Le lecteur cd/dvd de mon mac n'avale plus de cd, il n'y a aucun cd qui est bloqué dedans. Qu'est-ce qu'on peut faire d'autre  à part d'appuyer sur le bouton de secours qui n'a pas vraiment marché. (On a appuyé en vain dans tout les recoins pour être sur  )

Merci bien !


----------



## PA5CAL (13 Décembre 2008)

Bonjour

Si le lecteur n'«avale» plus les CD, il est possible qu'il soit en panne, ou bien qu'il ne soit plus correctement alimenté (câble d'alimentation débranché ou HS, faux contact sur la prise).


----------



## Dexies (13 Décembre 2008)

D'accord, c'est donc normal que même si je force un peu il ne rentre pas dedans alors qu'il n'y a normalement rien dedans ? Et qu'est-ce qu'on peut faire pour y remedier ? Acheter de nouveaux composants ?


----------



## PA5CAL (13 Décembre 2008)

Ce que j'ai indiqué dans mon précédent post peut être réglé, selon le cas, soit par un démontage et un re-branchement correct du câble du lecteur, soit par le remplacement du composant défectueux (lecteur, câble, ou composants de l'alimentation), soit par une intervention du SAV.

Mais...





Dexies a dit:


> même si *je force* un peu il ne rentre pas dedans


Cela veut-il dire que quelque chose bloque l'entrée ?

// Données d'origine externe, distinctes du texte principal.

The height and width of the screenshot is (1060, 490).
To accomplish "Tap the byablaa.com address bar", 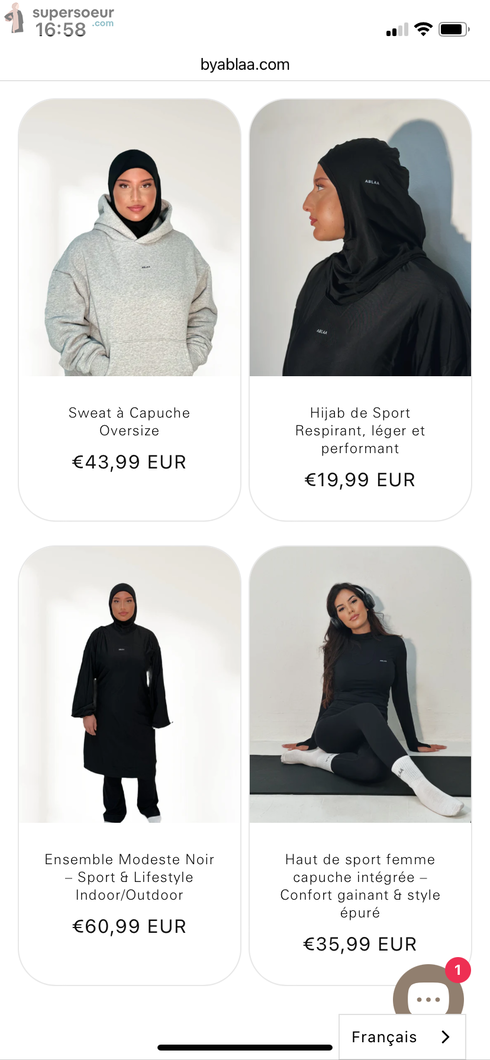I will tap(245, 65).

Si le lecteur ne fonctionne pas et qu'il n'y a rien dedans, le CD doit pouvoir entrer entièrement dans la fente, puis ressortir légèrement poussé par un ressort. Or ça ne semble pas correspondre à ce que tu décris.


Il est possible que la fente du boîtier du Mac ne corresponde pas exactement à l'entrée du lecteur du fait d'un petit décalage (ça s'est déjà vu). Dans ce cas, le CD n'entre pas plus que de quelques millimètres.

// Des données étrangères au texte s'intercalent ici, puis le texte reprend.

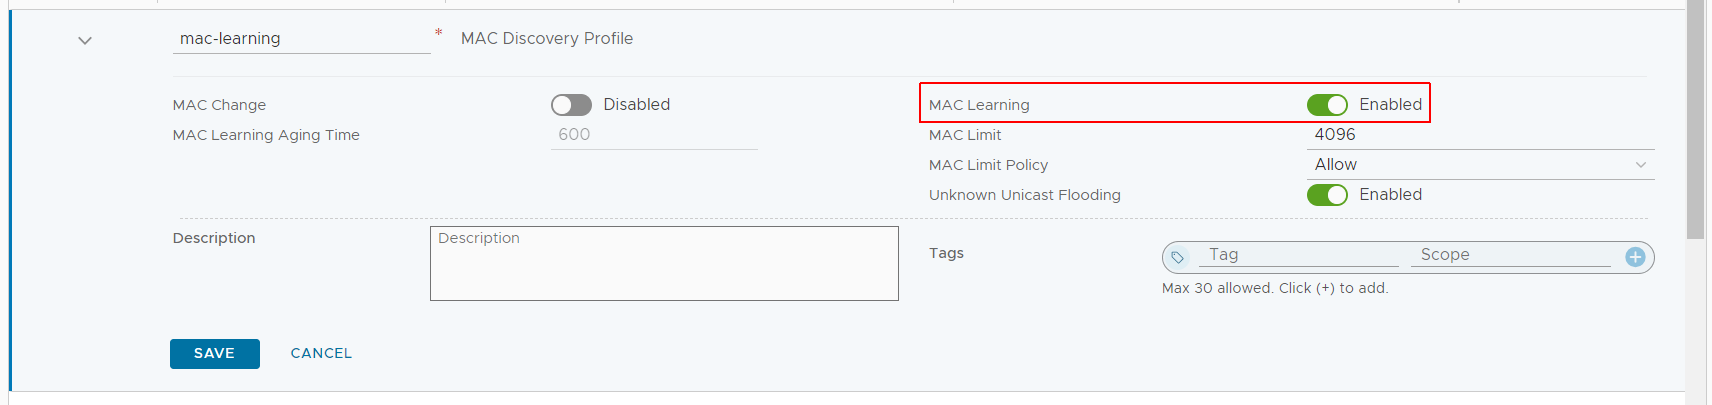Click the Enabled label beside Unknown Unicast Flooding
Viewport: 1712px width, 405px height.
[1390, 195]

Il faut alors intervenir mécaniquement sur le positionnement du lecteur à l'intérieur du boîtier (déformation du support, resserrage des vis).


Il est aussi possible que le mécanisme d'insertion soit bloqué en position "occupé", comme s'il y avait déjà un CD dedans. Dans ce cas, le CD peut entrer d'un petit centimètre dans la fente.

Il faut alors démonter le lecteur pour débloquer le système (mais il est aussi possible que ce blocage provienne de la rupture d'une pièce mécanique, qu'il faudrait alors changer). On pourrait tenter de le débloquer de l'extérieur, mais au risque d'endommager le chariot de lecture optique).


----------



## Invité (13 Décembre 2008)

Regarde déjà dans "menu pomme-->a propos de ce Mac-->plus d'infos-->ATA".
Est-ce que ton graveur apparait ?


----------



## Dexies (14 Décembre 2008)

Oui il apparaît ainsi que ATA série, ce serait donc un problème mécanique ? J'essayerai ce qu'on m'a conseillé dans le troisième poste.


----------